* **PROVIDED RECORDS**
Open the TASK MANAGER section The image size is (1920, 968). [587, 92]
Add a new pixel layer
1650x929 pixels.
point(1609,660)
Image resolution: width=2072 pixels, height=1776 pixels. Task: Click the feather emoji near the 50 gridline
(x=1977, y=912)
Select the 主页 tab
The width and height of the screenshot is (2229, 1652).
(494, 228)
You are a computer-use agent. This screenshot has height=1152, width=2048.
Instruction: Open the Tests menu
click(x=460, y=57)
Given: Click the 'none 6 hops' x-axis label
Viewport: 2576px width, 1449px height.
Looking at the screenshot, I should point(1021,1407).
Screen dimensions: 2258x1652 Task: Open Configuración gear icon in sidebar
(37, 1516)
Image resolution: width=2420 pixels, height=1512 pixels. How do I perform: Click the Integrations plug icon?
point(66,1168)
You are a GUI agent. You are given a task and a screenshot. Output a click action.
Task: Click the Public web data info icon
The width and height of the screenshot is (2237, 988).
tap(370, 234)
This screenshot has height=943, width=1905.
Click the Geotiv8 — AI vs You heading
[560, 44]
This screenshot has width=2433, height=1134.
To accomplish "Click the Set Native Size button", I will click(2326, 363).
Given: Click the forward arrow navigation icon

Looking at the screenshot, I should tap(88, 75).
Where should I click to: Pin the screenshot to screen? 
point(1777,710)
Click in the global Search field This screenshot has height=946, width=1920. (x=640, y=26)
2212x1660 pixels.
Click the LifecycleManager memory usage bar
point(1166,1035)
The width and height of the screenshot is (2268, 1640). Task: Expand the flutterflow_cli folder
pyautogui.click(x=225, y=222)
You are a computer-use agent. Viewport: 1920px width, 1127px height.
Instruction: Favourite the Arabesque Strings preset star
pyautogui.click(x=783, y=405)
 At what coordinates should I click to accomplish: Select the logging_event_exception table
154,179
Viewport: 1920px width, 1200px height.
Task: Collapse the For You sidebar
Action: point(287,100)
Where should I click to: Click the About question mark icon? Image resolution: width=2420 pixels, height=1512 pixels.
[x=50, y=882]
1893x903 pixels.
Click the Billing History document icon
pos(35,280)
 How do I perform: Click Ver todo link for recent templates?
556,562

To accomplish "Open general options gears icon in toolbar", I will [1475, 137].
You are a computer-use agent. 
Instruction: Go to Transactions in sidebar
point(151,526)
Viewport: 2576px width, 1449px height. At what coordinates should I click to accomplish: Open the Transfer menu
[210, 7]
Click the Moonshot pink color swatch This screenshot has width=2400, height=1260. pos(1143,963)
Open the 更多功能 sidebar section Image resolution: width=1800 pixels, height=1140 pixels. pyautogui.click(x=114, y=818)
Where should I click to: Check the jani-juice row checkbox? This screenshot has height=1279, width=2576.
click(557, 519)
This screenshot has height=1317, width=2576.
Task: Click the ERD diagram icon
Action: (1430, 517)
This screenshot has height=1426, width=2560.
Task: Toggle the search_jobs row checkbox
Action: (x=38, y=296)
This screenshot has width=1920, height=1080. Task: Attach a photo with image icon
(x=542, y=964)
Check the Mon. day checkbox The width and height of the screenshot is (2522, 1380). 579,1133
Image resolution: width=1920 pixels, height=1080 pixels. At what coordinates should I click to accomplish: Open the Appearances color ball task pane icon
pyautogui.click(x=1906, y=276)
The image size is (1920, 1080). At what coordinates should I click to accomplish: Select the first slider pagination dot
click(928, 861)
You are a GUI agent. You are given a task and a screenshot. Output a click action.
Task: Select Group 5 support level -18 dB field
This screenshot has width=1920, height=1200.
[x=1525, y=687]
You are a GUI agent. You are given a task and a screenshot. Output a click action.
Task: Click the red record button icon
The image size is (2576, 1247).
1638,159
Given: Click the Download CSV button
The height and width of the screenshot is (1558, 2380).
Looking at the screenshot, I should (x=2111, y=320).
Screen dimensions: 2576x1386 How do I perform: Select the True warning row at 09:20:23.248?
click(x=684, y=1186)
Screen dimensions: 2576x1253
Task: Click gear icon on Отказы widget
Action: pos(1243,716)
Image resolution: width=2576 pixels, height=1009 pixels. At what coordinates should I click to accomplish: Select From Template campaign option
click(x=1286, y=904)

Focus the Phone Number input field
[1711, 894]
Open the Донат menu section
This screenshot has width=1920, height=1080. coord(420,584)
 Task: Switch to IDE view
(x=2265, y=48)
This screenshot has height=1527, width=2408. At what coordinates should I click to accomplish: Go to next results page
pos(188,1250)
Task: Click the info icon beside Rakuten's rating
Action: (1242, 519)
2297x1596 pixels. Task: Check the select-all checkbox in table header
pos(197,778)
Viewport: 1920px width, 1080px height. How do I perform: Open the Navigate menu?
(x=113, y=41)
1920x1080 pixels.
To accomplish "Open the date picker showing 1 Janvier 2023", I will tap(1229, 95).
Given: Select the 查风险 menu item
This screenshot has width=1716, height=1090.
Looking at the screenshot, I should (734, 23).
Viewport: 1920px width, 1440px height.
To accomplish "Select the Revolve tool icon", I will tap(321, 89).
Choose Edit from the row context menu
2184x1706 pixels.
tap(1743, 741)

* **ABOUT THIS EXERCISE**
Give the listing again, exactly as it was written.

* **THE ANSWER**
Open the TASK MANAGER section The image size is (1920, 968). [587, 92]
Add a new pixel layer
1650x929 pixels.
point(1609,660)
Image resolution: width=2072 pixels, height=1776 pixels. Task: Click the feather emoji near the 50 gridline
(x=1977, y=912)
Select the 主页 tab
The width and height of the screenshot is (2229, 1652).
(494, 228)
You are a computer-use agent. This screenshot has height=1152, width=2048.
Instruction: Open the Tests menu
click(x=460, y=57)
Given: Click the 'none 6 hops' x-axis label
Viewport: 2576px width, 1449px height.
Looking at the screenshot, I should point(1021,1407).
Screen dimensions: 2258x1652 Task: Open Configuración gear icon in sidebar
(37, 1516)
Image resolution: width=2420 pixels, height=1512 pixels. How do I perform: Click the Integrations plug icon?
point(66,1168)
You are a GUI agent. You are given a task and a screenshot. Output a click action.
Task: Click the Public web data info icon
The width and height of the screenshot is (2237, 988).
tap(370, 234)
This screenshot has height=943, width=1905.
Click the Geotiv8 — AI vs You heading
[560, 44]
This screenshot has width=2433, height=1134.
To accomplish "Click the Set Native Size button", I will click(2326, 363).
Given: Click the forward arrow navigation icon

Looking at the screenshot, I should tap(88, 75).
Where should I click to: Pin the screenshot to screen? 
point(1777,710)
Click in the global Search field This screenshot has height=946, width=1920. (x=640, y=26)
2212x1660 pixels.
Click the LifecycleManager memory usage bar
point(1166,1035)
The width and height of the screenshot is (2268, 1640). Task: Expand the flutterflow_cli folder
pyautogui.click(x=225, y=222)
You are a computer-use agent. Viewport: 1920px width, 1127px height.
Instruction: Favourite the Arabesque Strings preset star
pyautogui.click(x=783, y=405)
 At what coordinates should I click to accomplish: Select the logging_event_exception table
154,179
Viewport: 1920px width, 1200px height.
Task: Collapse the For You sidebar
Action: point(287,100)
Where should I click to: Click the About question mark icon? Image resolution: width=2420 pixels, height=1512 pixels.
[x=50, y=882]
1893x903 pixels.
Click the Billing History document icon
pos(35,280)
 How do I perform: Click Ver todo link for recent templates?
556,562

To accomplish "Open general options gears icon in toolbar", I will [1475, 137].
You are a computer-use agent. 
Instruction: Go to Transactions in sidebar
point(151,526)
Viewport: 2576px width, 1449px height. At what coordinates should I click to accomplish: Open the Transfer menu
[210, 7]
Click the Moonshot pink color swatch This screenshot has width=2400, height=1260. pos(1143,963)
Open the 更多功能 sidebar section Image resolution: width=1800 pixels, height=1140 pixels. pyautogui.click(x=114, y=818)
Where should I click to: Check the jani-juice row checkbox? This screenshot has height=1279, width=2576.
click(557, 519)
This screenshot has height=1317, width=2576.
Task: Click the ERD diagram icon
Action: (1430, 517)
This screenshot has height=1426, width=2560.
Task: Toggle the search_jobs row checkbox
Action: (x=38, y=296)
This screenshot has width=1920, height=1080. Task: Attach a photo with image icon
(x=542, y=964)
Check the Mon. day checkbox The width and height of the screenshot is (2522, 1380). 579,1133
Image resolution: width=1920 pixels, height=1080 pixels. At what coordinates should I click to accomplish: Open the Appearances color ball task pane icon
pyautogui.click(x=1906, y=276)
The image size is (1920, 1080). At what coordinates should I click to accomplish: Select the first slider pagination dot
click(928, 861)
You are a GUI agent. You are given a task and a screenshot. Output a click action.
Task: Select Group 5 support level -18 dB field
This screenshot has width=1920, height=1200.
[x=1525, y=687]
You are a GUI agent. You are given a task and a screenshot. Output a click action.
Task: Click the red record button icon
The image size is (2576, 1247).
1638,159
Given: Click the Download CSV button
The height and width of the screenshot is (1558, 2380).
Looking at the screenshot, I should (x=2111, y=320).
Screen dimensions: 2576x1386 How do I perform: Select the True warning row at 09:20:23.248?
click(x=684, y=1186)
Screen dimensions: 2576x1253
Task: Click gear icon on Отказы widget
Action: pos(1243,716)
Image resolution: width=2576 pixels, height=1009 pixels. At what coordinates should I click to accomplish: Select From Template campaign option
click(x=1286, y=904)

Focus the Phone Number input field
[1711, 894]
Open the Донат menu section
This screenshot has width=1920, height=1080. coord(420,584)
 Task: Switch to IDE view
(x=2265, y=48)
This screenshot has height=1527, width=2408. At what coordinates should I click to accomplish: Go to next results page
pos(188,1250)
Task: Click the info icon beside Rakuten's rating
Action: (1242, 519)
2297x1596 pixels. Task: Check the select-all checkbox in table header
pos(197,778)
Viewport: 1920px width, 1080px height. How do I perform: Open the Navigate menu?
(x=113, y=41)
1920x1080 pixels.
To accomplish "Open the date picker showing 1 Janvier 2023", I will tap(1229, 95).
Given: Select the 查风险 menu item
This screenshot has width=1716, height=1090.
Looking at the screenshot, I should (734, 23).
Viewport: 1920px width, 1440px height.
To accomplish "Select the Revolve tool icon", I will tap(321, 89).
Choose Edit from the row context menu
2184x1706 pixels.
tap(1743, 741)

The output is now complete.